Duan Lijun, Liu Wenyun, Li Mingyang, Guo Liang, Ren Mengran, Dong Xin, Lu Xiaoqian, Cao Dianbo
Department of Radiology, The First Hospital of Jilin University, No. 1 Xinmin Street, Changchun, 130021, Jilin, China.
Department of Pathology, The First Hospital of Jilin University, Changchun, Author's email, 130021, Jilin, China.
Sci Rep. 2025 Apr 25;15(1):14434. doi: 10.1038/s41598-025-99465-z.

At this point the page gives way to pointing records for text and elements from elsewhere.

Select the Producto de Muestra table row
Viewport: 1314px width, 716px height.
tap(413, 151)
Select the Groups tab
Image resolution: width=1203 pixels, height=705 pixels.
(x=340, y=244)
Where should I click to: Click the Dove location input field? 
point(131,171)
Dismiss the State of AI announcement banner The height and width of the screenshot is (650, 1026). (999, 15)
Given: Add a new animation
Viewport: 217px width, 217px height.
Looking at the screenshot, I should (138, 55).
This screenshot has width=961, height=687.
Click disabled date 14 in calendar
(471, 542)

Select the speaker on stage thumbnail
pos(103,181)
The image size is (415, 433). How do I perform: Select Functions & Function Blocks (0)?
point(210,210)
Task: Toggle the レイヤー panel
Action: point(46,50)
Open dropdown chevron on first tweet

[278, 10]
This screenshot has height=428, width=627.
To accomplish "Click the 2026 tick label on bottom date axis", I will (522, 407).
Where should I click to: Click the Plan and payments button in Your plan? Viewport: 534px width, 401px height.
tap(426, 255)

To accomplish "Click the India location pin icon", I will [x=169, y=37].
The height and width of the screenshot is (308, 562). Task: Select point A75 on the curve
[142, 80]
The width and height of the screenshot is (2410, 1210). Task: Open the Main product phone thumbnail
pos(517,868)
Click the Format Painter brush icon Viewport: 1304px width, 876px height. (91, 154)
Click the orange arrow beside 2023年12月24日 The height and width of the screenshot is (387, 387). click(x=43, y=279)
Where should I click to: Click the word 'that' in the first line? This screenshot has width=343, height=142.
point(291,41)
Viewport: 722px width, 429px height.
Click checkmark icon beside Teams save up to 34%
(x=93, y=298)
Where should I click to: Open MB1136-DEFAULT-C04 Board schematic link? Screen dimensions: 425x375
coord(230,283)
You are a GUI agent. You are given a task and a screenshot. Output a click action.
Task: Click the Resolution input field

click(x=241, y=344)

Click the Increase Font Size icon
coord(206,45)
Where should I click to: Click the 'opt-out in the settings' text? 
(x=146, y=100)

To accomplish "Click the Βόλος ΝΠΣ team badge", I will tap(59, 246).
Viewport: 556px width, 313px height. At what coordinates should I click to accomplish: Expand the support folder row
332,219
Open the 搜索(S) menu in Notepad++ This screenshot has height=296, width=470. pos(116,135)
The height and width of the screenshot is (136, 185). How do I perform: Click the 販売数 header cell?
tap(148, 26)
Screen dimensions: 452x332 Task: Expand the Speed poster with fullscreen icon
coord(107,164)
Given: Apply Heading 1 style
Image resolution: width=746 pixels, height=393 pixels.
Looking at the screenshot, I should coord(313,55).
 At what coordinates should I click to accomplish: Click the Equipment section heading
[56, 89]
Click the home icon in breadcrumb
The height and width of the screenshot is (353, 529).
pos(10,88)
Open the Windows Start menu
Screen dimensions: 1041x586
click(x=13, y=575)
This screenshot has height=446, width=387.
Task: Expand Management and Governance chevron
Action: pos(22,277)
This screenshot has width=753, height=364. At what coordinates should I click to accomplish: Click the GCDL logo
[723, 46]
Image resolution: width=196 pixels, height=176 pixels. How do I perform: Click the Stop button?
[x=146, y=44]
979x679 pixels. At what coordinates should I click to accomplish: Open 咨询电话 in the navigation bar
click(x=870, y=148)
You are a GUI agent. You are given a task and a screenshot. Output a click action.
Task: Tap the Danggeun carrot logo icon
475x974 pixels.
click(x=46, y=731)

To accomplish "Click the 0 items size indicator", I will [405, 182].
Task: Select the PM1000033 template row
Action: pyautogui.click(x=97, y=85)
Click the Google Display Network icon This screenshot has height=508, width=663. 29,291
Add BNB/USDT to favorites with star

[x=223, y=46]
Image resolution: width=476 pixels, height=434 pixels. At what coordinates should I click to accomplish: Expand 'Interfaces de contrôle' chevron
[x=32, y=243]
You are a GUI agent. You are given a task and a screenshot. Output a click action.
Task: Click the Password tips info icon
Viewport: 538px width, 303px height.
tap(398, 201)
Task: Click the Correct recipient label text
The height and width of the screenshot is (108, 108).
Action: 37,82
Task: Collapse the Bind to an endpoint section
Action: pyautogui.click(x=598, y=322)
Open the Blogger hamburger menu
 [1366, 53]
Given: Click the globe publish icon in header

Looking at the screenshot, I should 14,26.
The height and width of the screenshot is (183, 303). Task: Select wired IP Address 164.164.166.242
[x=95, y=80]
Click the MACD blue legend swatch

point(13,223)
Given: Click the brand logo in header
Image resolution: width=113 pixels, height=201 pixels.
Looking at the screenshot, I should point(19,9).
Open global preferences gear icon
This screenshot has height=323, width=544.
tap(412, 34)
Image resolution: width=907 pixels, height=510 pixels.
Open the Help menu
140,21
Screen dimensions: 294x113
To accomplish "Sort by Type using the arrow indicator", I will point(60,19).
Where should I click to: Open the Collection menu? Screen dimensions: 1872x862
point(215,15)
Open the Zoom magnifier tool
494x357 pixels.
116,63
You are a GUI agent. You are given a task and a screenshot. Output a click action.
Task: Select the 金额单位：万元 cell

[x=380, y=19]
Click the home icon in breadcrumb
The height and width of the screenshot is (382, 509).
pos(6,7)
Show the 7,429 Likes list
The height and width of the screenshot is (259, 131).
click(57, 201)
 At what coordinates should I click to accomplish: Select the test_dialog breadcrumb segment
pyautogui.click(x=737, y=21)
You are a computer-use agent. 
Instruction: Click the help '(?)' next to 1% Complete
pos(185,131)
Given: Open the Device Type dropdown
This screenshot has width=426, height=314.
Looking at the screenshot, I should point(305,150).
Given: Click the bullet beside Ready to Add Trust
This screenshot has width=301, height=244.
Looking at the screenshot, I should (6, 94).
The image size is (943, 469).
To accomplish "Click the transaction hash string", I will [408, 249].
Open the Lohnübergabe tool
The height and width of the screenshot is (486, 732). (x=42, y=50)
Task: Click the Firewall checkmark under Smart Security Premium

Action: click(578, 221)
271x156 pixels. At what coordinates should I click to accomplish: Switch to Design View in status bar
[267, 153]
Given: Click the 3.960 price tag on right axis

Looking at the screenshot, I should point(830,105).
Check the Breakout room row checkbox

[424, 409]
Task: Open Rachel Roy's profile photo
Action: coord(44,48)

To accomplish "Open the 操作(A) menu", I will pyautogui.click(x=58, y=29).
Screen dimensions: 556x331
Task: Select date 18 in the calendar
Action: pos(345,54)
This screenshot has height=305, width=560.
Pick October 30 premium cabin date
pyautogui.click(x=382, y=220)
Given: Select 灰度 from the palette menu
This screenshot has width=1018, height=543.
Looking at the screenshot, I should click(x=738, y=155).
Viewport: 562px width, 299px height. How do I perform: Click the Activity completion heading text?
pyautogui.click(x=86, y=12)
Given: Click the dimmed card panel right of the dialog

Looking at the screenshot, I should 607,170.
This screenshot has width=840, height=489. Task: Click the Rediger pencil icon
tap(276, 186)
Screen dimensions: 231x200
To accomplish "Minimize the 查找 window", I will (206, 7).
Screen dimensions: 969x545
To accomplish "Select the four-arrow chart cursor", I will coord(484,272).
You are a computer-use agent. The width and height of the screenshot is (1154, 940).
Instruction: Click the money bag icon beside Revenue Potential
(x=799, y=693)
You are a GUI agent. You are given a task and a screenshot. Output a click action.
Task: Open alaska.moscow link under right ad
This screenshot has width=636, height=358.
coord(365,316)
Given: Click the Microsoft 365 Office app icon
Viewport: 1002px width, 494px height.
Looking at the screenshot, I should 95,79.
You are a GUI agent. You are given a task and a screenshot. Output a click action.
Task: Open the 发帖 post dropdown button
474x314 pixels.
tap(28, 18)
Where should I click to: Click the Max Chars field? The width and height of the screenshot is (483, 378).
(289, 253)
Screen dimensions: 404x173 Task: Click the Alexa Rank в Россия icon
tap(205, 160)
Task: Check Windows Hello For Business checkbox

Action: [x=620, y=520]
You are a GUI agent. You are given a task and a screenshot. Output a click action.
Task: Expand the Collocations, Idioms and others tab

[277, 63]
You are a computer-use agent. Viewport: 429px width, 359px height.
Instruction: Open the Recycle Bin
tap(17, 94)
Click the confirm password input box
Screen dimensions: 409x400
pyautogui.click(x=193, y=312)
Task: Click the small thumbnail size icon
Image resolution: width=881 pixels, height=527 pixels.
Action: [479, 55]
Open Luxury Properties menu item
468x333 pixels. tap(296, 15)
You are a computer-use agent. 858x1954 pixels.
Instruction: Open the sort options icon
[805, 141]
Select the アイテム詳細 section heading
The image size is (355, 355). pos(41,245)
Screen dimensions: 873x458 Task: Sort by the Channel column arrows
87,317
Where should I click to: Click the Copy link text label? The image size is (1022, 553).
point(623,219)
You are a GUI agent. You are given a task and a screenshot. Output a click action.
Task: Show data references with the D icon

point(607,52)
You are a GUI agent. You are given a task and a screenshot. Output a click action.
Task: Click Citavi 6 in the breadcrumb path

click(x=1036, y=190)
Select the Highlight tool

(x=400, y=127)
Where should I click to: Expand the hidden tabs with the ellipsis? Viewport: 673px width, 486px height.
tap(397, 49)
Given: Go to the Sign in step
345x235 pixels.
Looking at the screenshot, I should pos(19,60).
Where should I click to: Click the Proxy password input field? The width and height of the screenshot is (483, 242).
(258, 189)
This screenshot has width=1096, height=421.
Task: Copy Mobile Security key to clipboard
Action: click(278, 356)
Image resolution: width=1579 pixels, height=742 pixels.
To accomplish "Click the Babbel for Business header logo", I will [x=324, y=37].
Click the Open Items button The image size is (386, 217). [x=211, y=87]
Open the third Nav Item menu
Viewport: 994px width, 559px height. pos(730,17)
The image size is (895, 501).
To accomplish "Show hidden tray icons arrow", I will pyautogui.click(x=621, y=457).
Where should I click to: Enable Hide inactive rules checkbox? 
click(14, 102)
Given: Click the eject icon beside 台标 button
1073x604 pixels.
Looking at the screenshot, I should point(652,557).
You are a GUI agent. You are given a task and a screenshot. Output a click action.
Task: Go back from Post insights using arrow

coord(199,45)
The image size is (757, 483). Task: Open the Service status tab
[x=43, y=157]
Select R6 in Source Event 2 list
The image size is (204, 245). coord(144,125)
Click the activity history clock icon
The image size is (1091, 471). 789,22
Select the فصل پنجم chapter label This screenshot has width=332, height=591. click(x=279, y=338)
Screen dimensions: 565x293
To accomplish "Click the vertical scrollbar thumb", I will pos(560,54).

Per the 2021 World Health Organization (WHO) Classification of Thoracic Tumors, poorly differentiated invasive nonmucinous adenocarcinoma (INMA) demonstrates aggressive clinicopathological behavior characterized by lymphatic invasion, correlates with poor prognosis, and necessitates modifications to surgical planning even in early-stage adenocarcinoma. This study aimed to investigate the predictive value of radiomics features of intratumoral and peritumoral microenvironment in poorly differentiated INMA in the lung. A total of 451 patients with INMA were collected from three hospitals. They were divided into the train cohort (173 grade 1/2; 116 grade 3), internal test cohort (89 grade 1/2; 35 grade 3) and external test cohort (26 grade 1/2; 12 grade 3). The logistic regression analysis was used to establish the clinical and radiomic models. The receiver operating characteristic (ROC) curve and the decision curve analysis (DCA) were used to assess diagnostic performance of different models. The internal test dataset (124 patients) was used to evaluate the radiologists' performance without and with the assistance of optimal model. Nodule attenuation, consolidation size and consolidation-to-tumor ratio (CTR) meaning the ratio of maximum consolidation to tumor dimensions on axial imaging were independent predictors of poorly differentiated INMA (p < 0.05). In the internal test cohort, the area under the curve (AUC) values of the clinical model, the intratumor radiomic model, the combined 3 mm radiomic model, and the combined 5 mm radiomic model were 0.875(95%CI: 0.811-0.938), 0.882(95%CI: 0.807-0.957), 0.907(95%CI: 0.844-0.969) and 0.858(95%CI: 0.783-0.933), respectively. Corresponding results in the external test cohort showed moderate performance across all models: clinical model (AUC: 0.760, 95%CI: 0.603-0.916), intratumor radiomic model (AUC: 0.760, 95%CI: 0.580-0.939), and combined 3 mm/5 mm radiomic model(AUC: 0.772, 95%CI: 0.593-0.952; AUC: 0.766; 95%CIs: 0.580-0.953). Radiologists had higher diagnostic performance and confidence score with the aid of the combined 3 mm radiomic model. The combined 3 mm radiomic model of non-enhanced CT can identify poorly differentiated INMA with excellent performance and improve radiologists to achieve better diagnostic performance.
根据2021年世界卫生组织(WHO)胸肿瘤分类,低分化浸润性非黏液腺癌(INMA)表现出侵袭性的临床病理行为,其特征为淋巴侵犯,与预后不良相关,即使在早期腺癌中也需要对手术规划进行调整。本研究旨在探讨肿瘤内及肿瘤周围微环境的影像组学特征对肺低分化INMA的预测价值。从三家医院共收集了451例INMA患者。他们被分为训练队列(173例1/2级;116例3级)、内部测试队列(89例1/2级;35例3级)和外部测试队列(26例1/2级;12例3级)。采用逻辑回归分析建立临床和影像组学模型。采用受试者操作特征(ROC)曲线和决策曲线分析(DCA)评估不同模型的诊断性能。内部测试数据集(124例患者)用于评估放射科医生在无最佳模型辅助和有最佳模型辅助情况下的表现。结节衰减、实变大小和实变与肿瘤比值(CTR)(即轴位成像上最大实变与肿瘤尺寸的比值)是低分化INMA的独立预测因素(p<0.05)。在内部测试队列中,临床模型、肿瘤内影像组学模型、3mm联合影像组学模型和5mm联合影像组学模型的曲线下面积(AUC)值分别为0.875(95%CI:0.811-0.938)、0.882(95%CI:0.807-0.957)、0.907(95%CI:0.844-0.969)和0.858(95%CI:0.783-0.933)。外部测试队列中的相应结果显示所有模型的表现中等:临床模型(AUC:0.760,95%CI:0.603-0.916)、肿瘤内影像组学模型(AUC:0.760,95%CI:0.580-0.939)和3mm/5mm联合影像组学模型(AUC:0.772,95%CI:0.593-0.952;AUC:0.766;95%CI:0.580-0.953)。在3mm联合影像组学模型的辅助下,放射科医生具有更高的诊断性能和信心评分。非增强CT的3mm联合影像组学模型能够以优异的性能识别低分化INMA,并提高放射科医生的诊断性能。